Словом, он истово старался работать так, как привык, как учил его собственный и чужой опыт: разумно и последовательно. И, решившись перенести действие в деревню, он так же тщательно, как всегда, отобрал веши из деревенского и военно-кочевого обихода: глиняный рукомойник на стене, две лохани рядом, флягу на другой стене, кринку на столе, вместе с дорожным складным зеркалом, не погрешив ни в единой детали, в чем можно убедиться, попытавшись разглядеть, а порою и угадать, эти вещи в полутьме, обволакивающей их неясные очертания.

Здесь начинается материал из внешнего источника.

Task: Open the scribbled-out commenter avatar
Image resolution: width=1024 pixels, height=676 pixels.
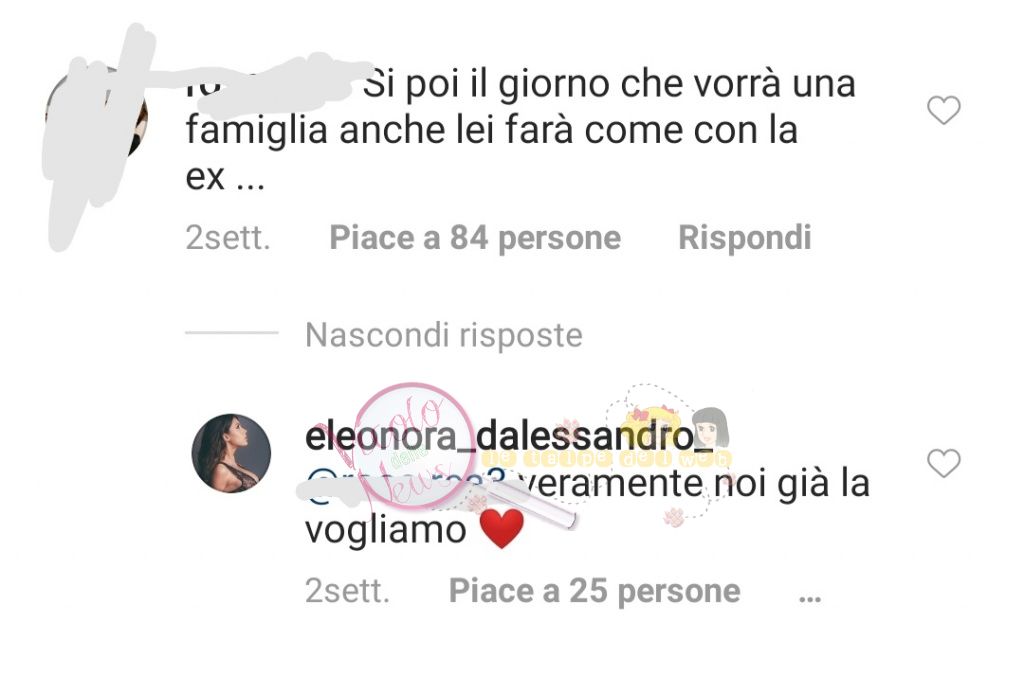Action: 98,118
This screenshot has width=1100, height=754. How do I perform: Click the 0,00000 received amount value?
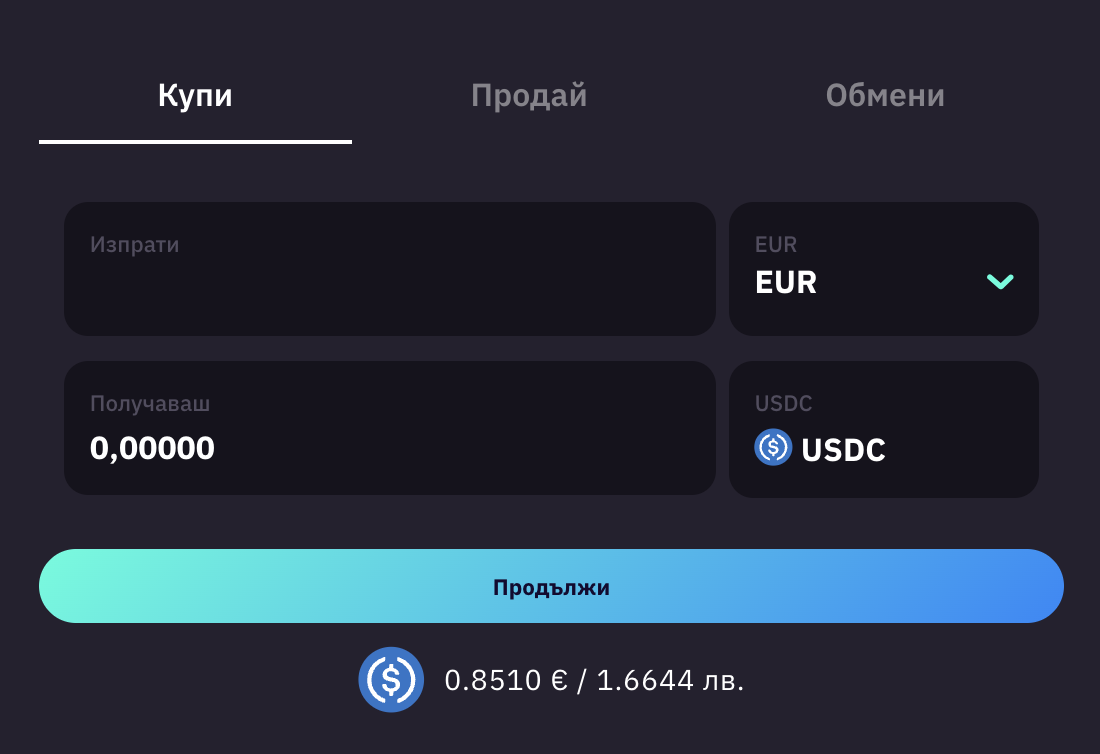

Но как он ни старался, картина складывалась иначе, чем до сих пор, да и не могла не складываться иначе. Раньше рассудок и интуиция шли в работе рука об руку, поддерживая и дополняя друг друга, и скорее рассудок склонен был направлять и выправлять импульсивные подсказки интуиции. Сейчас интуиция обрела самостоятельность и оспаривала или отвергала доводы рассудка. Раньше всё, что ни делал Федотов, выражало спокойный взгляд художника на нечто, как бы происходящее отдельно от него и его намерений, существующее само по себе, за той заветной чертой, что отделяет, подобно рампе в театре, зрелище от зрителя, и освещенное бесстрастно ровным серебристым светом. Сейчас предметом изображения впервые стало не событие, но само внутреннее состояние человека, которое, корчась и строя гримасы, выворачивается наружу, чтобы предстать ужаснувшемуся сознанию, — главным стала атмосфера картины.
Этот сдвиг впервые обнаружился еще во «Вдовушке». Там пламя свечи было едва видно, а его соперничество с ровным холодным светом было еще робко, но уже возникало слабое и смутное ощущение тревоги. Сейчас же явленный глазу мир предстал в одном только свете свечи — неверном и тусклом. Свет свечи окрасил этот мир в напряженные, горячечные тона — красные, бурые, охристые, рыжие, — которые утомляют глаз, а сердце заставляют биться учащеннее, сделал его тревожным, болезненным и неясным, сжал до нескольких вещей, скучившихся на столе, а все прочее оставил в безнадежной полутьме и даже тьме, выхватывая из нее лишь отдельные предметы или их куски — руку Офицера, рубашку Денщика, рукомойник, шерсть на холке пуделя, так что приходится гадать о целом: есть ли оно, нет ли его, каково оно на самом деле.
Всё, что верно служило Федотову до сих пор, что сам он вдумчиво и добросовестно осваивал, открывал, вводил в дело, чем завоевал сердца своих почитателей и продолжателей, чем по праву мог гордиться, — сейчас ему не понадобилось.